Feature parity is total in this group. The Xeon 6325P and Xeon 6369P share an identical instruction set portfolio: AVX and AVX2 for wide vectorized computation, FMA3 for fused multiply-add operations that accelerate floating-point throughput, AES hardware acceleration for cryptographic workloads, and legacy extensions including MMX, F16C, SSE 4.1, and SSE 4.2. Both also support multithreading and carry the NX bit for hardware-enforced memory protection against execution of malicious code.

The practical significance of this shared instruction set is that software optimized for one processor will run identically on the other without recompilation or compatibility concerns. Workloads leveraging AVX2-accelerated libraries, hardware AES for TLS termination, or vectorized numerical computing will behave the same on both platforms — the instruction surface is not a differentiating factor in any deployment scenario.

This group is a complete tie. There is no feature-level advantage on either side based on the provided data. Any decision between these two processors must be driven by the differences surfaced in other specification groups, such as core count, power consumption, or platform-specific requirements.

Benchmarks:
PassMark result 16045 29680
PassMark result (single) 4283 4322

Benchmark results put a concrete number on the performance gap between these two processors. The Xeon 6369P scores 29,680 in PassMark's multi-threaded test, versus 16,045 for the Xeon 6325P — a lead of approximately 85%. This margin is consistent with the 6369P's doubled core and thread count established in the performance group, and confirms that the architectural difference translates directly into measured throughput. For any workload that can leverage parallelism, the 6369P delivers nearly twice the computational output.

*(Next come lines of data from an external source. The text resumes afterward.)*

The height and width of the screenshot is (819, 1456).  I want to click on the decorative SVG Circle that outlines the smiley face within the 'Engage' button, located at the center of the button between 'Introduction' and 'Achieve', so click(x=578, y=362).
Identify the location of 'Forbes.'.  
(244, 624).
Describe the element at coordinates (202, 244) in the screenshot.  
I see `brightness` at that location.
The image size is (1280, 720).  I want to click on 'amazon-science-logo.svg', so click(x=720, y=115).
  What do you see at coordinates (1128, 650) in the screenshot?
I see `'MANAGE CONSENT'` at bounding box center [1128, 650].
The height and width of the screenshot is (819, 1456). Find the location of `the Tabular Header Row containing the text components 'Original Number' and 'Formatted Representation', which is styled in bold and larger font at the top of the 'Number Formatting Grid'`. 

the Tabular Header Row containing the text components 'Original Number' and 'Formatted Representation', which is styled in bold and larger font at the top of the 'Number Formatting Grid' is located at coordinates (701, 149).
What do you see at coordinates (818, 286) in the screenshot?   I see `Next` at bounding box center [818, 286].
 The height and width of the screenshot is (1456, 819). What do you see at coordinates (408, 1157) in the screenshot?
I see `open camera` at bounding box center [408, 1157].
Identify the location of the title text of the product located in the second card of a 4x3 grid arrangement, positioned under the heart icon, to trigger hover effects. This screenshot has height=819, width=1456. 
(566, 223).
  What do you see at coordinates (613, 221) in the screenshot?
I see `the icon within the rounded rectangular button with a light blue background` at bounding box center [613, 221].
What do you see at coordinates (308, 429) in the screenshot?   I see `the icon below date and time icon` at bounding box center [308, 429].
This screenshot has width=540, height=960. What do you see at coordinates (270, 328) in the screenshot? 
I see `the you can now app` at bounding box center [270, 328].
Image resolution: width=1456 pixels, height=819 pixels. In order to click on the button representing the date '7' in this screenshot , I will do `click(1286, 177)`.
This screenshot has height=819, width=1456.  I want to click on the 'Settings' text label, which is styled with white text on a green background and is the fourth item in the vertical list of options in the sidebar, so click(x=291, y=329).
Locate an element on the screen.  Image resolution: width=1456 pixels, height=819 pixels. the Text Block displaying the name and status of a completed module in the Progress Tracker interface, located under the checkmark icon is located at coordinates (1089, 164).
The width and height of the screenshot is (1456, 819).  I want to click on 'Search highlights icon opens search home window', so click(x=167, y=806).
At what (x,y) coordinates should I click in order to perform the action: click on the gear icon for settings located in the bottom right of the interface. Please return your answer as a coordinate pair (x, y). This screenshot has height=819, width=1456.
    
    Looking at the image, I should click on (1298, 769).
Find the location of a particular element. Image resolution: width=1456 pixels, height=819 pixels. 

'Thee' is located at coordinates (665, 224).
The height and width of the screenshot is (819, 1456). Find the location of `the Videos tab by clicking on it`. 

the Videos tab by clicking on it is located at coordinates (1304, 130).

Single-core performance tells a strikingly different story. The 6325P scores 4,283 in PassMark's single-threaded test, while the 6369P reaches 4,322 — a difference of less than 1%. For all practical purposes, these processors are indistinguishable in sequential, single-threaded workloads. Applications that cannot parallelize their execution — certain legacy software, latency-sensitive single-threaded services, or specific scripting tasks — will see essentially no benefit from choosing one over the other.

The Xeon 6369P holds a decisive overall advantage in this group, but the nature of the win is nuanced. Its dominance is entirely a function of multi-threaded scaling; on a per-core basis, both chips perform at the same level. The right choice depends on the target workload: the 6369P is clearly superior for throughput-heavy, parallelizable tasks, while the 6325P remains fully competitive for single-threaded use cases — at a significantly lower power cost.

Comparison Summary & Verdict

After examining all available specifications, a clear picture emerges of two processors designed for different workload scales. The Intel Xeon 6325P, with its 55W TDP, 4 cores, and 8 threads, is the more power-efficient option, making it well-suited for environments where thermal constraints and energy consumption are priorities. The Intel Xeon 6369P, on the other hand, doubles the core and thread count to 8 cores and 16 threads, offers a larger 24 MB L3 cache, a higher turbo clock of 5.7 GHz, and delivers a dramatically higher PassMark multi-core score of 29,680 versus 16,045 — making it the stronger choice for compute-intensive, multi-threaded workloads. Both share the same memory architecture and instruction set support, so the decision ultimately comes down to throughput needs versus power efficiency.

Intel Xeon 6325P
Buy Intel Xeon 6325P if...

Choose the Intel Xeon 6325P if you need a power-efficient processor with a low 55W TDP for thermally constrained or energy-sensitive environments where moderate multi-threaded performance is sufficient.

Intel Xeon 6369P
Buy Intel Xeon 6369P if...

Choose the Intel Xeon 6369P if you require greater multi-threaded performance, with double the cores and threads, a larger cache, and significantly higher multi-core benchmark scores for demanding workloads.